Tras las mañanas nubladas y lluviosas, hemos de entender que cada jornada de este mundo ha sido un regalo inesperado y que ?por lo tanto- nos pueden arrebatar en cualquier momento. Los dioses son celosos de nuestra felicidad, siempre que pueden nos regatean el placer, y a los mortales nos cuesta mucho asumir el proceso de que somos efímeros, insustanciales, imperfectos. Y sin embargo es en la imperfección donde el ser humano se engrandece. Incluso en los momentos en que hemos sido sublimes, no hemos dejado de ser criaturas nacidas de mujer. A los emperadores romanos en los desfiles victoriosos les recordaban que más allá del oropel y de las coronas triunfales les aguardaba la pira funeraria. Humanos y por lo tal limitados en nuestras pasiones y nuestros gozos. De tal modo lo somos que hasta los mesías que hemos adoptado desde hace milenios también son imperfectos, pues están hechos a nuestra imagen y semejanza. Cristo, Mahoma, Buda, toda la legión de las múltiples deidades de Egipto, Grecia, Roma o la India, desde el dios-cocodrilo a Afrodita, no dejan de ser representaciones de nuestra furia y nuestro llanto, de nuestra desazón y nuestra espera.

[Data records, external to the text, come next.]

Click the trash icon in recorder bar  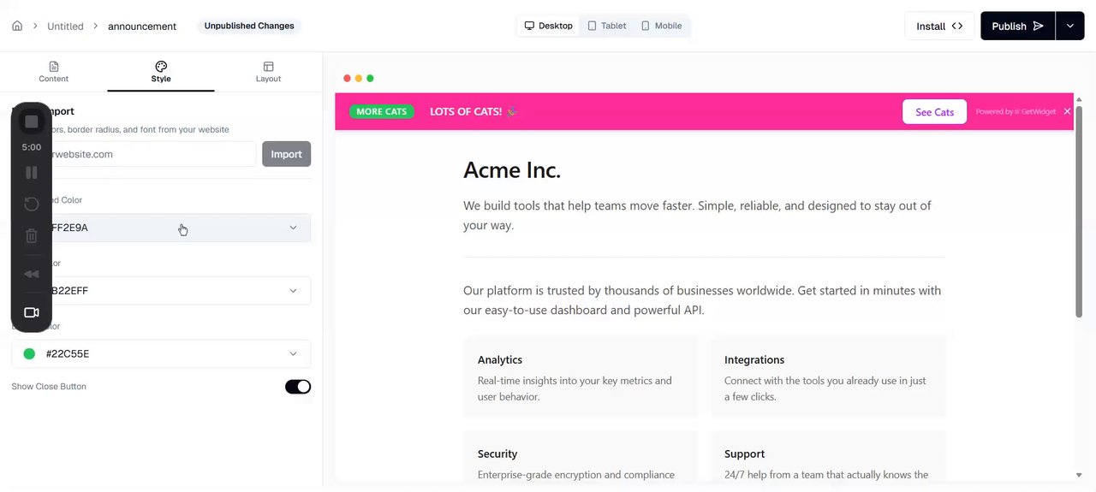coord(32,236)

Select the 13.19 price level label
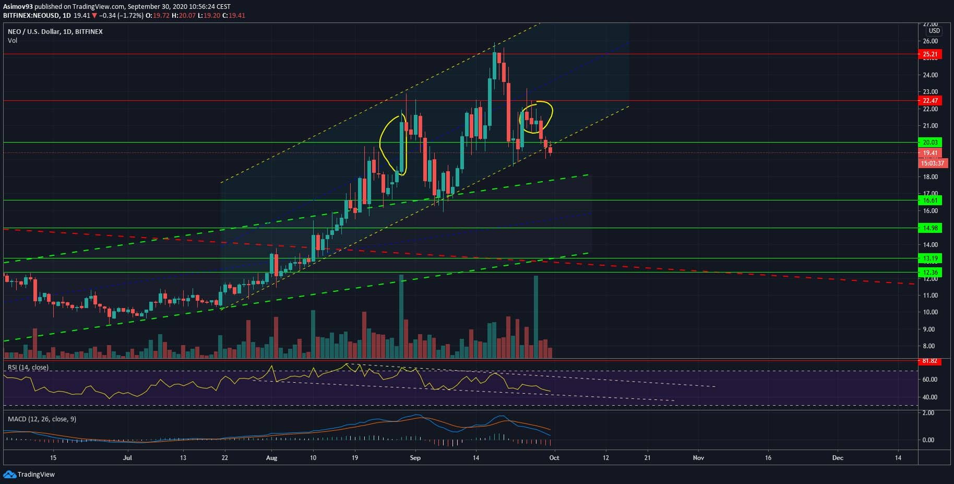pyautogui.click(x=930, y=258)
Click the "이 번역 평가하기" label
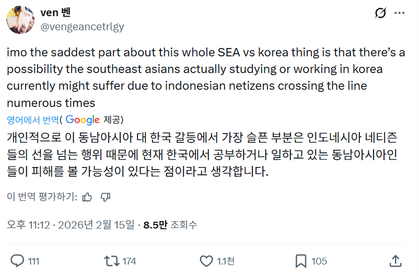Image resolution: width=419 pixels, height=276 pixels. tap(42, 197)
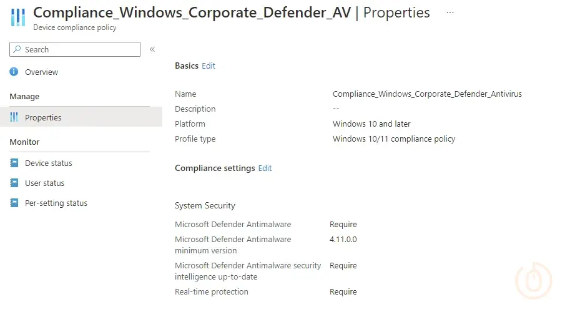Open Device status under Monitor
The image size is (565, 312).
click(49, 163)
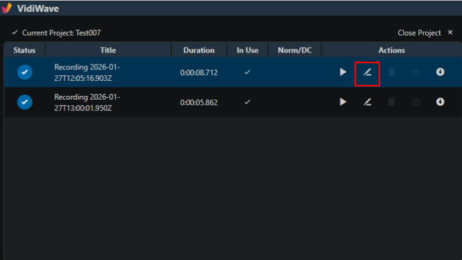
Task: Sort recordings by Title column header
Action: (x=108, y=50)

Recuerda, cuerpo, no sólo cuánto se te amó, / no sólo los lechos donde estuviste echado, / sino también aquellos deseos que, por ti, / en miradas brillaron claramente ?dijo Kavafis. Este hermoso mundo, el único que conocemos, merece ser exprimido en sus mañanas luminosas, transparentes, copas de sol para ser bebidas de un largo sorbo. Días como los que suele obsequiarnos la vertiente sur de las islas. La vida nos trae amores y desamores, derrotas y triunfos, amigos y odios, desazones y esperanzas. Hemos de sentirnos dichosos pues nos fue concedido conocer los árboles y los barrancos, los pájaros y los caseríos, las playas y los cuerpos que alguna tarde remota nos concedieron su estremecimiento fugaz e inolvidable. No hay que ponerse trascendental, sino sentir el tiempo que nos vivifica y nos derrota. Vivimos en las afueras, casi mirando a Teror, y en la mesa atiborrada de libros y papeles ?tantas ideas sueltas, tantos borrones, tantas páginas inconclusas- la gata mezcla de siamés y callejero se ha acomodado en la larga mesa, lo más cerca posible de la pantalla del ordenador, sabe que cuando uno se pone sentimental hay que cerrar los ojos. Y eso es lo que hace: ronronea feliz y olvidada en su cielo, tiene la ventaja de no pensar en la muerte mientras suena música barroca, la belleza que persistirá cuando ya no estemos.